We can also use a custom scoring function with `GridSearchCV`. As usual, we will have to convert any metric / scoring function (a function with a signature of the form `score(y_true_, y_pred, ...)`) to a scorer function - with a signature of the form `scorer(estimator, X, y, ...)`; this is done with the `sklearn.metrics.make_scorer` function.

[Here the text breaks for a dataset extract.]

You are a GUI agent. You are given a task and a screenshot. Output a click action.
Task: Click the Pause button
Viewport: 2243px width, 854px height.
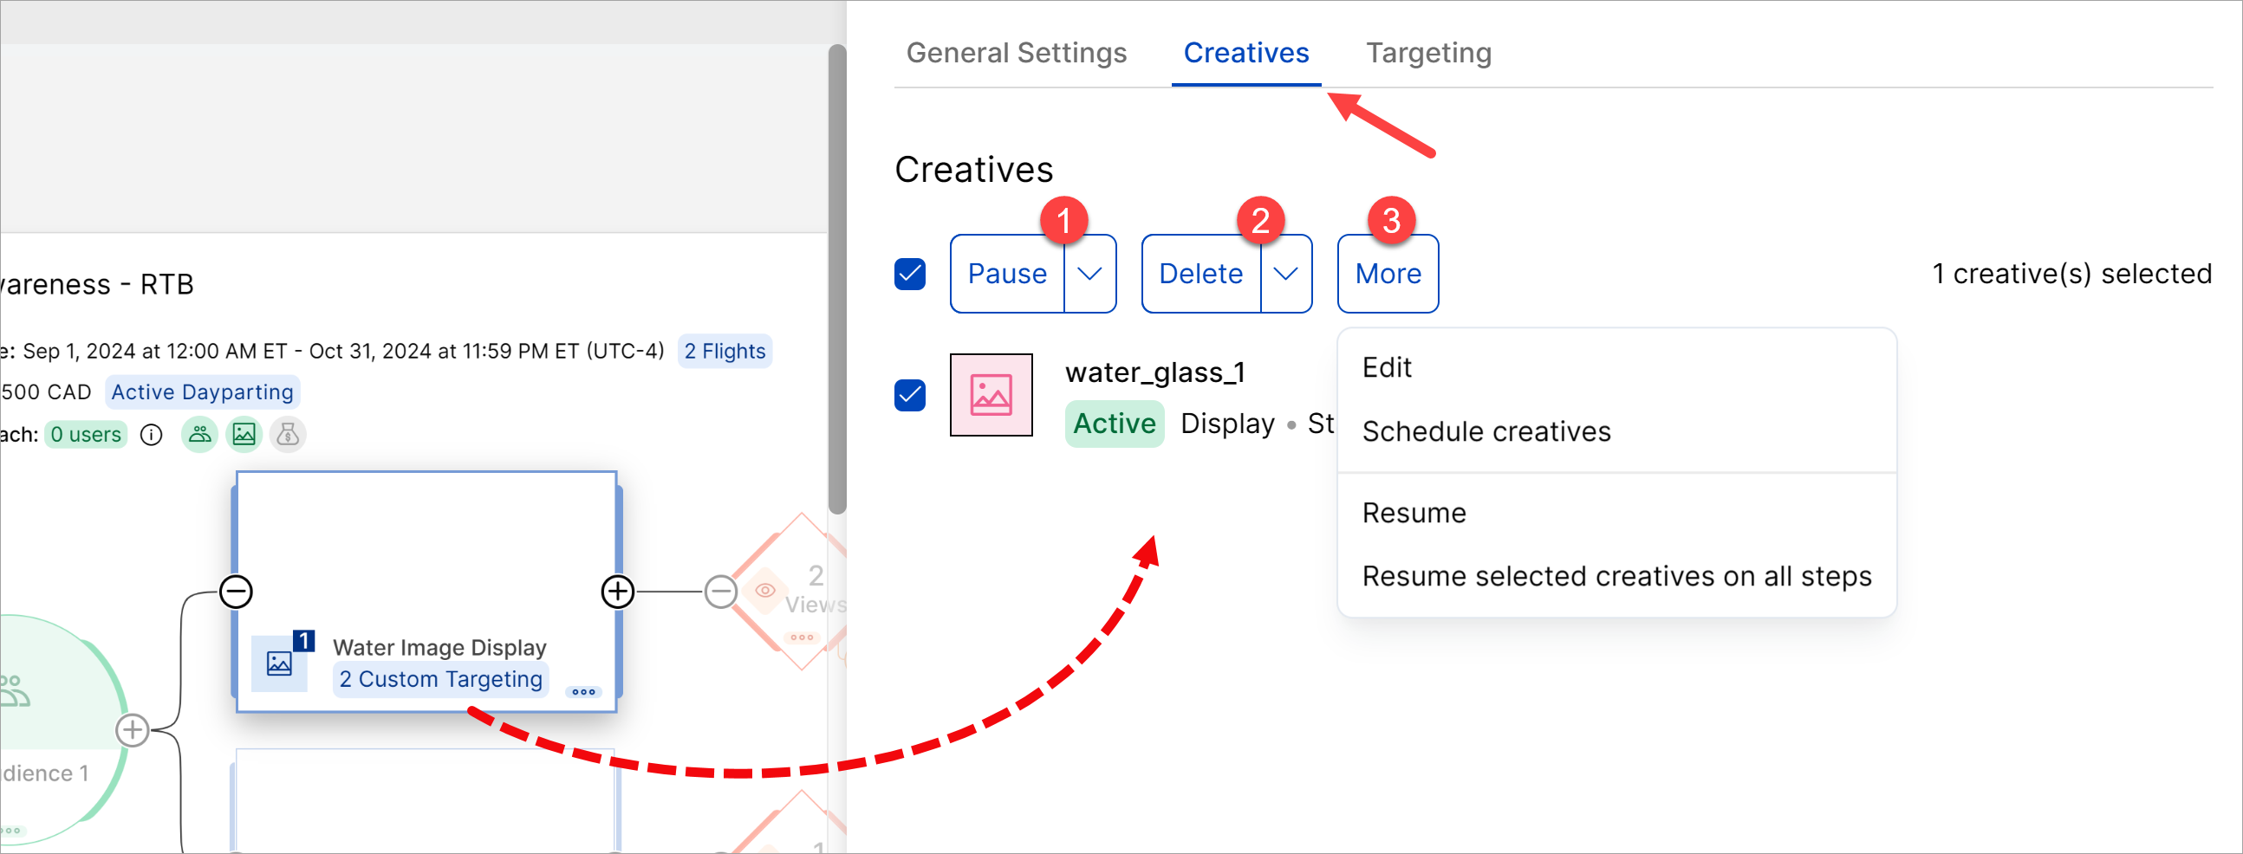[1007, 274]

Here, however, we will also have to convert the resulting `sklearn` scorer into a scorer that can handle our combined pipeline+model object. This can be done by importing the aptly-named `pdpipe_scorer_from_sklearn_scorer` from `pdpipe.skintegrate`, and applying it to the scorer to get a pdpipe-compliant one.

In [44]:
from sklearn.metrics import fbeta_score, make_scorer
ftwo_scorer = make_scorer(fbeta_score, beta=2)

In [45]:
from pdpipe.skintegrate import pdpipe_scorer_from_sklearn_scorer

In [46]:
my_scorer = pdpipe_scorer_from_sklearn_scorer(ftwo_scorer)

In [47]:
my_scorer

<PdPipeScorer: make_scorer(fbeta_score, beta=2)>

In [48]:
gcv = GridSearchCV(
    estimator=mp,
    param_grid={
        'savings_bin_val': [1, 2],
        'scale_numeric': [True, False],
        'drop_gender': [True, False],
        'ohencode_country': [True, False],
    },
    cv=3,
    scoring=my_scorer,
)

In [49]:
gcv.fit(all_x, all_y)

GridSearchCV(cv=3,
             ('estimator', <PdPipeline -> LogisticRegression>),
             param_grid={'drop_gender': [True, False],
                         'ohencode_country': [True, False],
                         'savings_bin_val': [1, 2],
                         'scale_numeric': [True, False]},
             scoring=<PdPipeScorer: make_scorer(fbeta_score, beta=2)>)

In [50]:
gcv.best_score_

0.30303030303030304

In [51]:
gcv.best_params_

{'drop_gender': True,
 'ohencode_country': True,
 'savings_bin_val': 1,
 'scale_numeric': True}

In [52]:
# gcv.cv_results_